The reality of a TV entertainment brand

The ears of Nigel Pickard, ITV director of programmes, will be burning after Luke Johnson, Channel 4 chairman – and never a man to mince his words – laid into him at a recent television summit. Or at least, it was him Johnson had in his sights when he lambasted ITV as a ‘profoundly timid organisation who are playing it safe… a very dangerous game in the long run’.

In one sense this was just a more rhetorical reprise of the sort of thing Starcom UK Group chairman Jim Marshall had been saying at the recent Marketing Week TV Conference, to wit ITV had squandered most of its energies over the past ten years on corporate acquisitions and mergers rather than giving viewers what they actually wanted to see.

But Johnson was also making a broader critique, and one which did not spare his own channel in its sweep. He suggested Channel 4 had to get away from the notion of just being TV and aspire to an “entertainment brand”, active in everything from live events, music and mobile phones to computer games.

As it happens, the entertainment brand is already with us, although in a rudimentary form. It can be seen in the success of Who Wants to Be a Millionaire? and ‘reality’ shows such as Big Brother. A key ingredient of success has been their versatile approach to money-making, outside the conventional stream of spot advertising revenue. Millionaire, for example, creates its prizes from the revenues generated from phone calls by wannabe contestants, while Big Brother manages to charge people for streamed online viewing and phone voting on evictions.

Indeed, as Big Brother’s presiding genius, Peter Bazalgette of Endemol, muses in a recently published book, where would Big Brother (or any of the other reality TV shows for that matter) have been without the widespread uptake of mobile phones and the internet?

One crucial element missing from this virtuous new media money-making circle outlined by Johnson and Bazalgette is the distinctly old world influence of the UK tabloid press. Although often condemned by the right-minded and morally queasy as voyeuristic and exploitative, successful reality shows have always enjoyed a good press in the tabloids (in much the same way as soaps). They have done so because the narratives are compelling and result in emotionally involving situations.

What can go wrong (going back to Nigel Pickard) is being seen in Celebrity Love Island, which has been savaged by the tabloids precisely because it is boring – with disastrous consequences for the viewing figures.

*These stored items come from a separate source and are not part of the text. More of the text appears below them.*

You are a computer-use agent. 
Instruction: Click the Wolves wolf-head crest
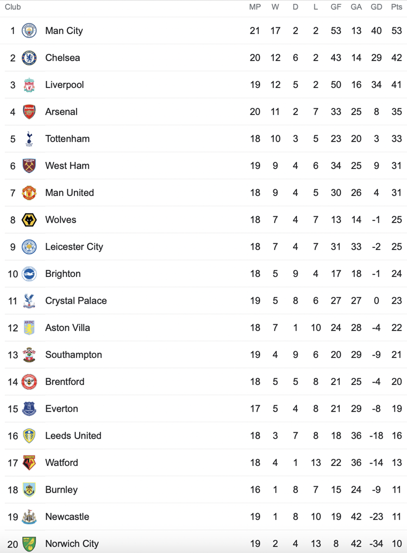pos(29,220)
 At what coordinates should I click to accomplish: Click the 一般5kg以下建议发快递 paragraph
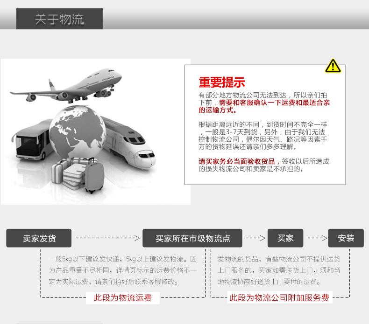point(122,270)
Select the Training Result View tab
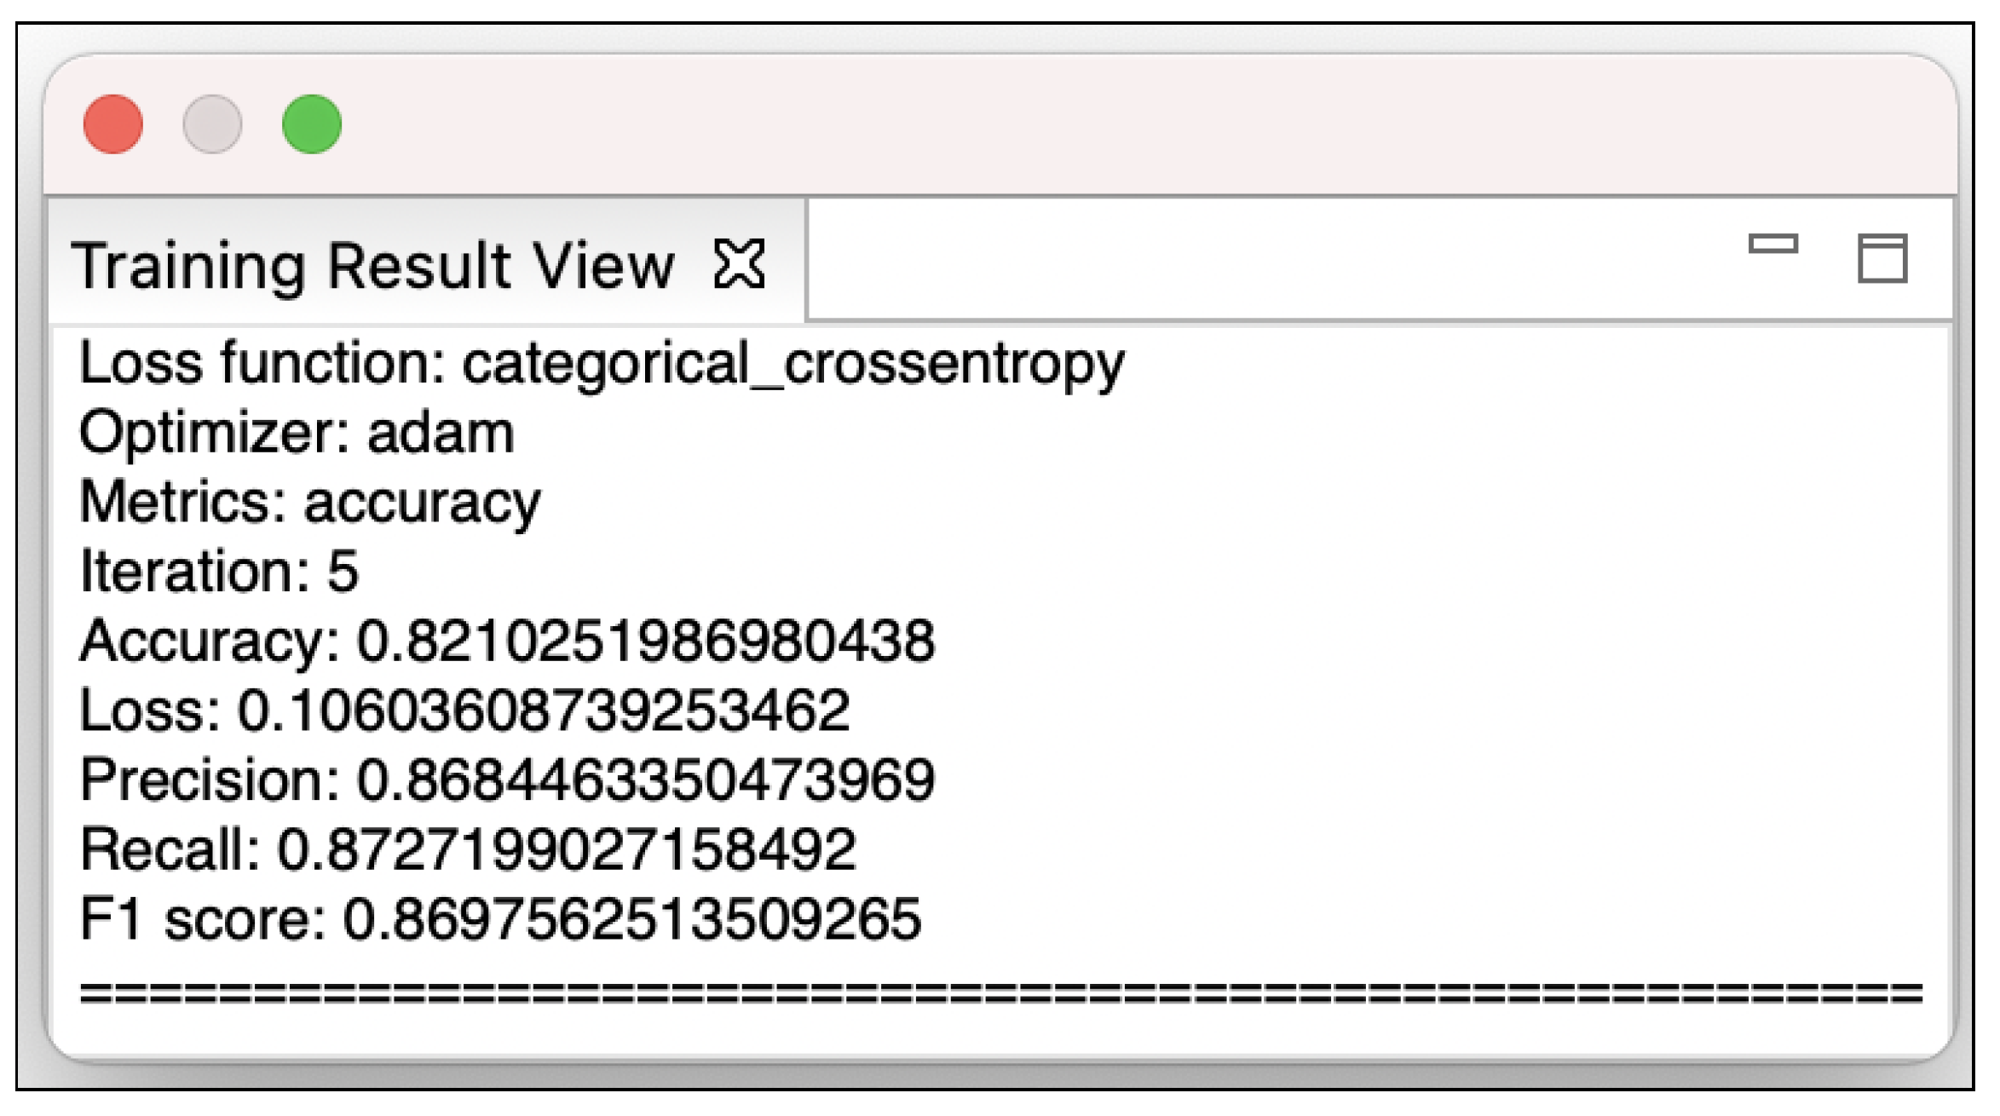The width and height of the screenshot is (2000, 1116). (x=373, y=265)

It may be that Celebrity Love Island was badly researched and lacked the careful attention to detail of earlier reality shows such as ITV’s Survivor. Or alternatively, the reality genre is beginning to wear out – as Bazalgette always said it would eventually. We’ll get a better idea with the debut of Big Brother 6 later this week.

Whatever the outcome – and like it or not – reality TV has been an important experiment in the future of television.